The New York Times reports: A Pentagon program to train moderate Syrian insurgents to fight the Islamic State has been vexed by problems of recruitment, screening, dismissals and desertions that have left only a tiny band of fighters ready to do battle.
Those fighters — 54 in all — suffered perhaps their most embarrassing setback yet on Thursday. One of their leaders, a Syrian Army defector who recruited them, was abducted in Syria near the Turkish border, along with his deputy who commands the trainees. They were seized not by the Islamic State but by its rival the Nusra Front, an affiliate of Al Qaeda that is another Islamist extremist byproduct of the four-year-old Syrian civil war.

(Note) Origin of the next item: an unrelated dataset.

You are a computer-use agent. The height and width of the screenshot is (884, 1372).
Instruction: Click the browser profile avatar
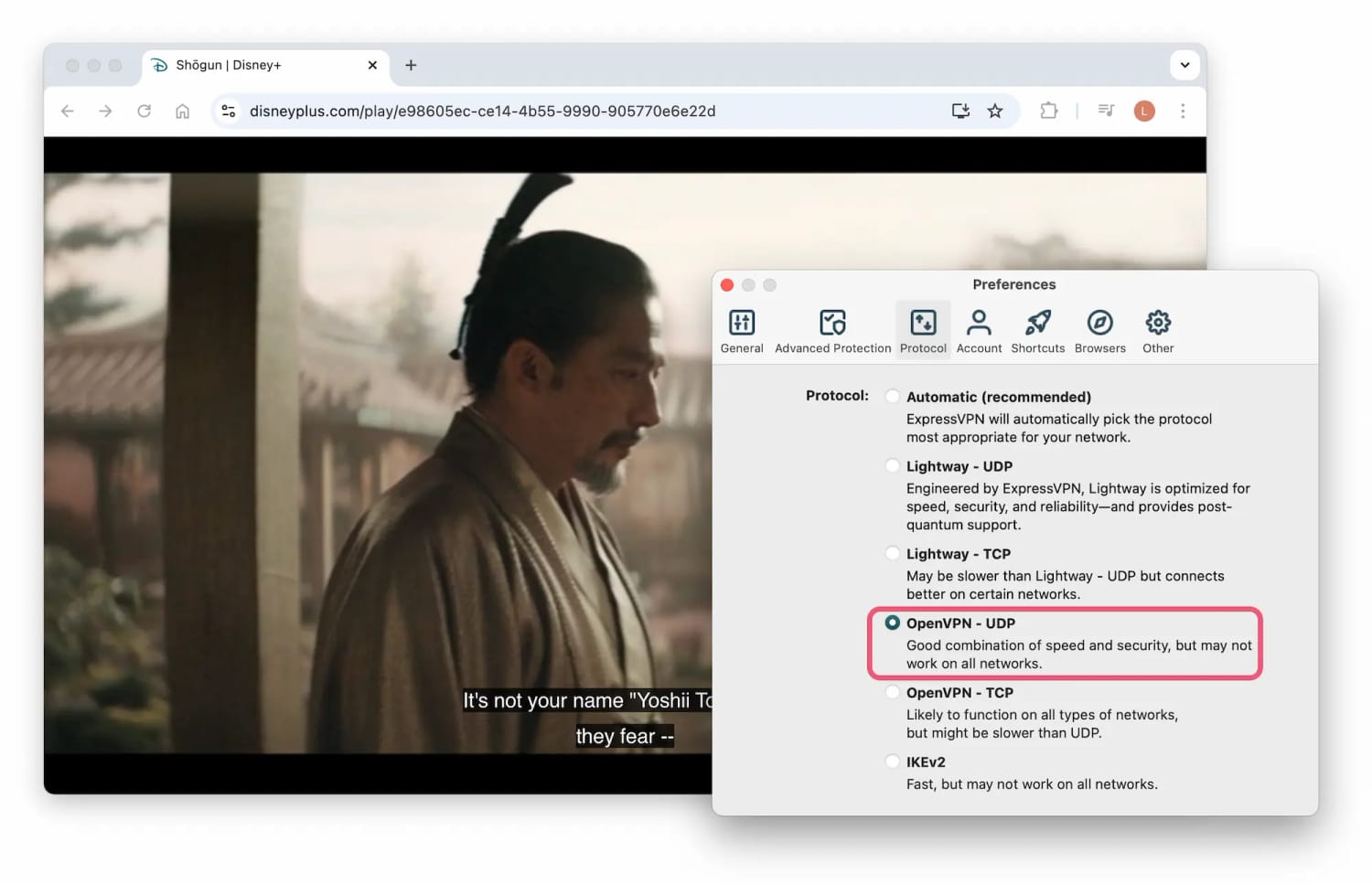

The abductions illustrate the challenges confronting the Obama administration as it seeks to marshal local insurgents to fight the Islamic State, which it views as the region’s biggest threat.
After a year of trying, the Pentagon still struggles to find recruits to fight the Islamic State without also battling the forces of President Bashar al-Assad of Syria, their original foe. The willing few face vetting meant to weed out extremists, so stringent that only dozens have been approved, and they are bit players in the rebellion. The program has not engaged with the biggest, most powerful groups, Islamist factions that are better funded, better equipped and more motivated.
The setback for the American effort in Syria comes just as the United States and Turkey have undertaken a joint plan to create an “Islamic State free-zone” in northern Syria, using warplanes flown from Turkish air bases to take the area with a ground force of Syrian insurgents, presumably including trainees of the Pentagon’s program. [Continue reading…]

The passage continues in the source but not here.